In this contribution, a model is proposed for suspensions of which the macroscopic rheology is described by the Ostwald-de Waele relationship. It is experimentally validated and includes the non-linearity of the consistency coefficient, \(K\), and flow index, \(n\). Experimental data was obtained using rotational rheometry (\(\varphi\) ≤ 0.40) and capillary rheometry (0.55 ≤ \(\varphi\)  ≤ 0.60) at shear rates > 50 s−1. The capillary rheometry is performed using custom-made dies with a rough internal surface, following the method of Wilms et al. (2021b). The consistency coefficient is described using a modified Krieger-Dougherty model that includes the non-linearity of the liquid phase, as proposed by Laven and Stein (1991) and reintroduced by Pal (2015). The model is fitted to suspensions in which the liquid phase is thickened using sodium alginate (\({n}_{l}\) = 0.50) and the fit parameters are used to predict the relative consistency coefficient of suspensions with a large variation in their liquid phase rheology (\({n}_{l}\) = 0.20–1.00). Predicted values were in good agreement with experimental data. The results verify that the relation that describes the relative consistency coefficient of suspensions in non-Newtonian liquid phases originates from a different local shear rate of the liquid phase. This difference can be corrected for by the proposed modification, even when \(\varphi \to {\varphi }_{m}\).

The flow index of the suspensions was found to decrease with increasing solid volume fraction for Newtonian and mildly shear thinning liquid phases (\({n}_{l}\) ≥0.50), whereas they were found to increase for strongly shear thinning phases (\({n}_{l}\) ≤0.27). It is hypothesized that this is due to the contribution of interparticle contact and resulting friction forces to the viscosity of the suspension. The total stress that is experienced by the suspension is a combination of hydrodynamic stress and contact stress. Because the hydrodynamic- and contact stress have a different shear rate dependency, i.e. different flow index, the flow index of the suspension becomes intermediate between these values. As the frictional contribution increases with solid volume fraction and the friction coefficient is shown to decrease with increasing normal load (Chatté et al. 2018), the flow index of Newtonian and mildly shear thinning phases decreases with increasing solid volume fraction. In the case of strongly shear thinning liquid phases, the flow index of the hydrodynamic stress is lower than that of the contact stress, leading to an increase of the flow index with increasing solid volume fraction.

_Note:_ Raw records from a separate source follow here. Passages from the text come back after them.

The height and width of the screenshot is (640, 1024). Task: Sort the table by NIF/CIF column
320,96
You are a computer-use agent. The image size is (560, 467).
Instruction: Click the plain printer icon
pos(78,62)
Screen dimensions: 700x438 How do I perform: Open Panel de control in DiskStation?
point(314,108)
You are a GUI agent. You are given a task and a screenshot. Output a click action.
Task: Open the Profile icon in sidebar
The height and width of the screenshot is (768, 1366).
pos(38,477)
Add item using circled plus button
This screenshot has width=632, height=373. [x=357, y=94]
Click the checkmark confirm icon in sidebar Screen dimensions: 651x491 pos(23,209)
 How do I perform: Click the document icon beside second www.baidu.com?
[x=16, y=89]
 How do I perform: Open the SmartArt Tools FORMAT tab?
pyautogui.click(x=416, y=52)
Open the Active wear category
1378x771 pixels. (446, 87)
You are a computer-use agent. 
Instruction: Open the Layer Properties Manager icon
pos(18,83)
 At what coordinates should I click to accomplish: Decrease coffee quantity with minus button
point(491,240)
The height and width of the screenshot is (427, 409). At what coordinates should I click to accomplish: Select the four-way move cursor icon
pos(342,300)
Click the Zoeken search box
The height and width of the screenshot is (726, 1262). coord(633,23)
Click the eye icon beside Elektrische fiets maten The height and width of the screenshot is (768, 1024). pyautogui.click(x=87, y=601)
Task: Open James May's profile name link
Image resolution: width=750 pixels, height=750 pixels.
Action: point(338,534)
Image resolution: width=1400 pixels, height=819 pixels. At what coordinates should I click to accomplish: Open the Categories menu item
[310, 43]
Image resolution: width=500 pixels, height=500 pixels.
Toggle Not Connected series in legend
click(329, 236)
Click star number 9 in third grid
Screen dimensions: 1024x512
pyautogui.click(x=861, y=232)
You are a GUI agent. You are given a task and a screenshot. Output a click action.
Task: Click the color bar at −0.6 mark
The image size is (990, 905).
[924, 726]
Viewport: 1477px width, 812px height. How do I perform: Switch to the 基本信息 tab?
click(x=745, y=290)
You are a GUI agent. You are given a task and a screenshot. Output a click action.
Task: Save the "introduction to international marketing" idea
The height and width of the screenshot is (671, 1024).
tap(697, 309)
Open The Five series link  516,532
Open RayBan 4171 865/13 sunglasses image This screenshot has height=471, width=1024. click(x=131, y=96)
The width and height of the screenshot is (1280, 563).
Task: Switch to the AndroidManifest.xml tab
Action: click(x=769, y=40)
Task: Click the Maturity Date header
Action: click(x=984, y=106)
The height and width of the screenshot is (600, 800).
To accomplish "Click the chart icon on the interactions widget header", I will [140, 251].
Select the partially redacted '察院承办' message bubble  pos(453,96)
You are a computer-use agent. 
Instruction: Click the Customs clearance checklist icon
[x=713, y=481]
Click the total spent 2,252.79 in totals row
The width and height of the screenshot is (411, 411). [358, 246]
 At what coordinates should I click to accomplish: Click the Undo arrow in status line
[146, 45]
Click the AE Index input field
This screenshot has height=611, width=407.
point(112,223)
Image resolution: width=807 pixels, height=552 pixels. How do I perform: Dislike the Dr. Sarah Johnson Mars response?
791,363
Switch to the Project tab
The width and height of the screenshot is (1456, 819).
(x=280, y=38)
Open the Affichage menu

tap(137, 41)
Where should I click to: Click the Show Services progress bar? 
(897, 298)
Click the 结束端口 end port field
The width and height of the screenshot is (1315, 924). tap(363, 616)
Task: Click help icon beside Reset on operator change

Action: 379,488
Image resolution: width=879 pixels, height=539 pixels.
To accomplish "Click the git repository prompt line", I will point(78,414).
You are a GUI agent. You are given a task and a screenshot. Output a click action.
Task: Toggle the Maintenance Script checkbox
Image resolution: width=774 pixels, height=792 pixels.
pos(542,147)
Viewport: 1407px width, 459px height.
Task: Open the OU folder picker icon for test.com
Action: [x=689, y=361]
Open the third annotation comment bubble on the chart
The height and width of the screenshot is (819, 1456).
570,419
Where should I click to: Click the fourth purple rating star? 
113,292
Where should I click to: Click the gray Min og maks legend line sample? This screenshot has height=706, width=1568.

The relative change of the flow index was fitted to a purely empirical function and, together with the modified Krieger-Dougherty equation, incorporated into the Ostwald-de Waele function (Eq. (12)). The proposed equation describes the flow curve as a function of solid volume fraction and non-linear behaviour of both the liquid phase, as well as the resulting suspension. Although the difference between predicted and experimental values was large, i.e. showing under- and overpredictions by a factor 2, Eq. (12) can be considered to be a promising first step, especially considering the large variation in rheological behaviour of the liquid phases that are investigated. The fit can be improved in future studies by considering the influence of air, implementing a more complex function of the flow index of suspensions with a highly shear thinning liquid phase and reducing phase separation for suspensions with a Newtonian liquid phase.

The proposed model provides a basis for the prediction of the macroscopic rheology of suspensions with non-Newtonian liquid phases at high shear rates. It contributes towards the goal of anticipating on compositional variation and a priori prediction of changes in process parameters for numerous flow situations in industry and biological systems.